Porém a vida é assim no seu âmago, subtil e frágil, escapa-se por entre os dedos, como um líquido. E fugazmente desaparece. Evapora-se.
Mas a mente insiste em ficar. É o que sobra quando tudo o resto cede — os planos, a ilusão de uma continuidade garantida, a certeza de que amanhã existiria por defeito. Talvez seja essa a razão última.
Há qualquer coisa de cómico em levar anos a construir uma versão de quem sou e descobrir, de repente, que ela era uma versão permanente provisória desde o início. Que todos os andaimes eram só isso : andaimes. O diagnóstico não trouxe luz — isso seria demasiado simplista e cínico. Trouxe apenas uma pergunta diferente, formulada de outra maneira.
Cinco anos depois, a pergunta ainda não tem resposta.

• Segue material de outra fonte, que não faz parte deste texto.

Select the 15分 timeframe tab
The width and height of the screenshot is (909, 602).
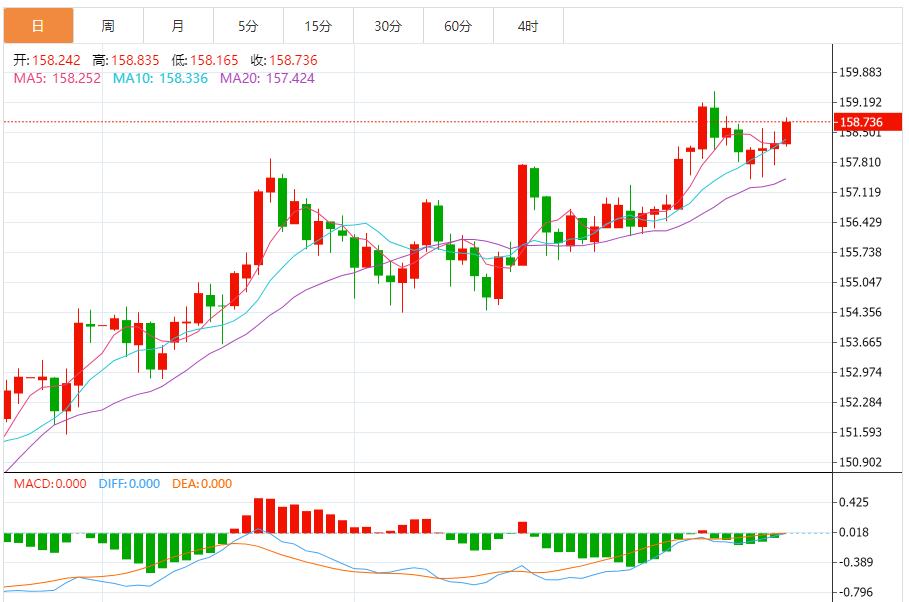tap(318, 26)
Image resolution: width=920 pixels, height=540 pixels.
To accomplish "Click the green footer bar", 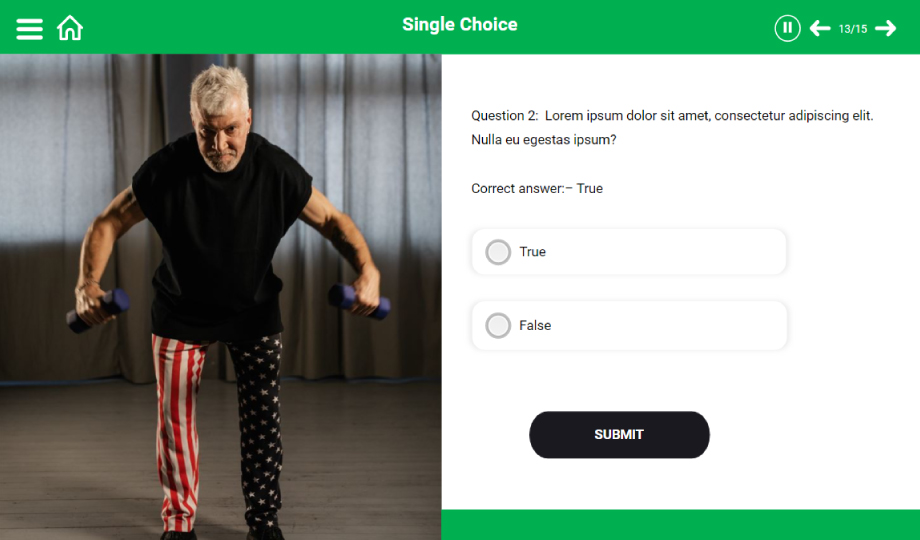I will (681, 525).
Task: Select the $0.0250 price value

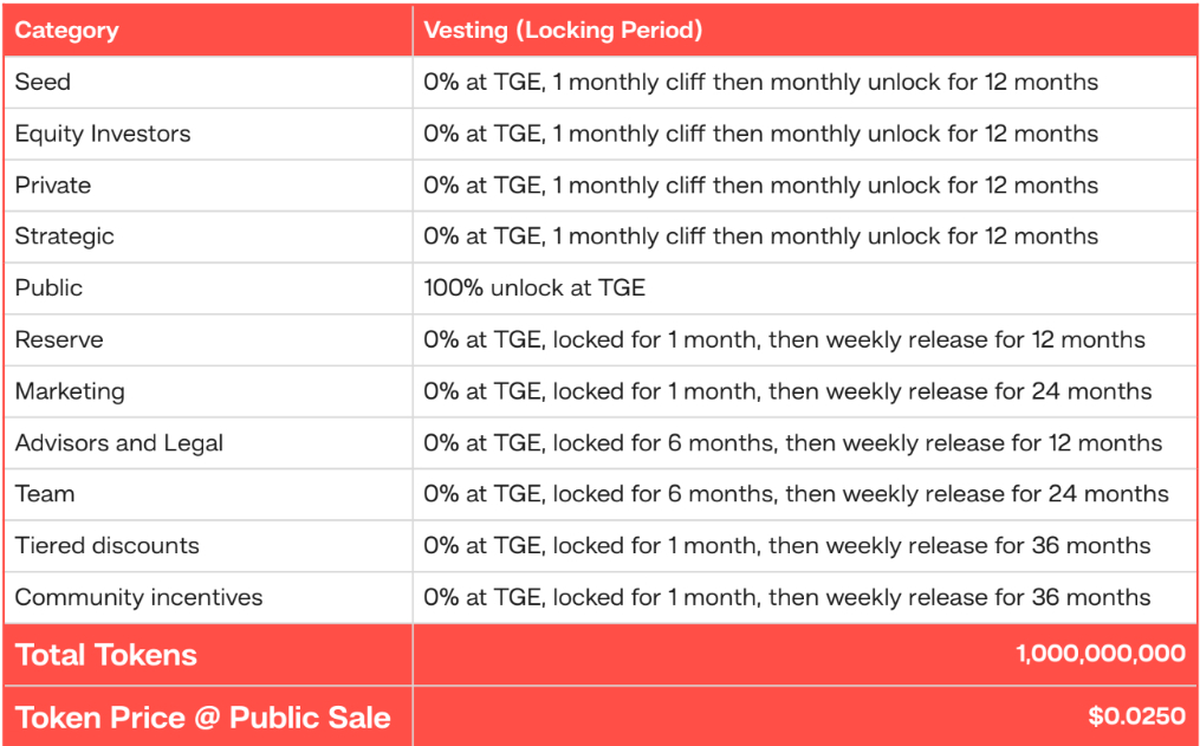Action: coord(1137,717)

Mas já não pesa tanto. Talvez porque entretanto eu tenha aprendido a carregá-la de forma diferente. Ou talvez simplesmente porque o corpo se habitua a quase tudo, incluindo à incerteza. Não sei distinguir as duas coisas. E já não tenho a certeza de que importa. Talvez tudo seja apenas um reflexo de como as coisas são, ou melhor de como não o são. Simples, talvez como a água que passa debaixo da ponte.